Tudo porque, de repente, restaurantes fecharam. Famílias refrearam o consumo habitual nesta época sem estarem certas de querer cabrito assado numa mesa de três ou quatro, onde antes se sentavam dez e mais pessoas à vontade. "Temos uma grande superfície que é o El Corte Inglés a ficar-nos todos os anos com uns 400 a 500 cabritos, mas também eles estão na incerteza", conta Arménio Adérito Vaz.
Até ao momento ainda não conseguiram precisar à ANCRAS a quantidade que irão comprar para esta Páscoa, o que significa um potencial prejuízo de meio milhar de cabritos serranos pequenos, com seis ou sete quilos no máximo, cuja carne é a única de Denominação de Origem Protegida (DOP) do país. "Neste momento temos para sair uns 800 cabritos, que é mais ou menos a média que vendemos anualmente, dependendo de o El Corte nos ficar com os animais do costume", adianta o dirigente da Associação.

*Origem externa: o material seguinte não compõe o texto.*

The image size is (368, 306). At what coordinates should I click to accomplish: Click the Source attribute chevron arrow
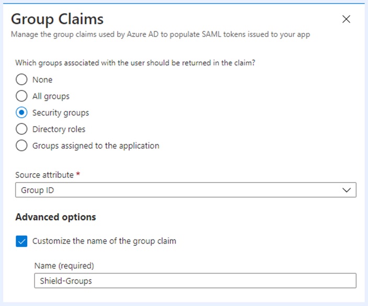(347, 190)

Se não chegarem a comprá-los, Arménio Vaz nem quer pensar no desfecho: "Será complicadíssimo porque ficamos com esse excedente e não temos capacidade de congelação", resume. Teriam de ser os associados a ficar com eles nos estábulos, arcando com o prejuízo de alimentá-los e vê-los crescer, com a carne a perder qualidade no processo. Pelo mesmo caminho vão os queijos que a associação fabrica após recolher o leite das explorações, embora aí ainda haja capacidade de armazenamento para um mês.
"Como se não bastasse, os nossos produtores são pessoas com uma certa idade, que vivem praticamente dos rebanhos", sublinha o responsável. Sem esse rendimento da venda dos cabritos e do leite a entrar em casa, a maioria ficará privada de qualquer forma de subsistência, sem ter sequer como comer ao final do mês. "Isso custa-me muito, a incerteza. Não sei realmente como vai ser", lastima. Só não chora por vergonha e porque ainda tem esperança de nem tudo estar perdido.
"Nos últimos três dias houve amigos e conhecidos que foram contactando outros amigos e conhecidos, num passa-a-palavra que nunca pensei que funcionasse tão bem, e a verdade é que temos tido particulares a fazerem-nos encomendas", revela o produtor de Mirandela. Até ao final da semana (o abate será na segunda-feira) estão a aceitar pedidos para cabritos inteiros ou metades, a 11,95€ o quilo, com entregas ao domicílio em todo o país ao longo de quarta e quinta-feira da próxima semana. O pagamento faz-se por transferência bancária após a receção.
"Já nos disseram que estamos a confiar de mais nos clientes, mas nesta fase temos de confiar em toda a gente", defende Arménio Adérito Vaz. O objetivo é minimizar os prejuízos dos produtores, dê por onde der. Deitar-lhes a mão no pior cenário possível numa altura em que a ministra da Agricultura, Maria do Céu Albuquerque, veio pedir aos portugueses que mantenham a tradição de comerem cabrito assado no domingo de Páscoa. Lá porque as famílias não se podem juntar devido à pandemia, há sempre a possibilidade de congelarem e fazerem mais tarde, em tempos melhores.
"O desespero e o prejuízo desta época ninguém nos tira", resigna-se o dirigente da ANCRAS, a rezar para nem tudo estar perdido apesar do sufoco. Uma vez ultrapassada esta Páscoa de coronavírus, resta-lhe esperar que o verão traga boas crias e mais saúde, e depois dele também o Natal para compensar. "Entretanto esta produção ficará perdida se não conseguirmos vender estes cabritos na altura certa, que é agora, e estamos a fazer de tudo para que não aconteça", reforça.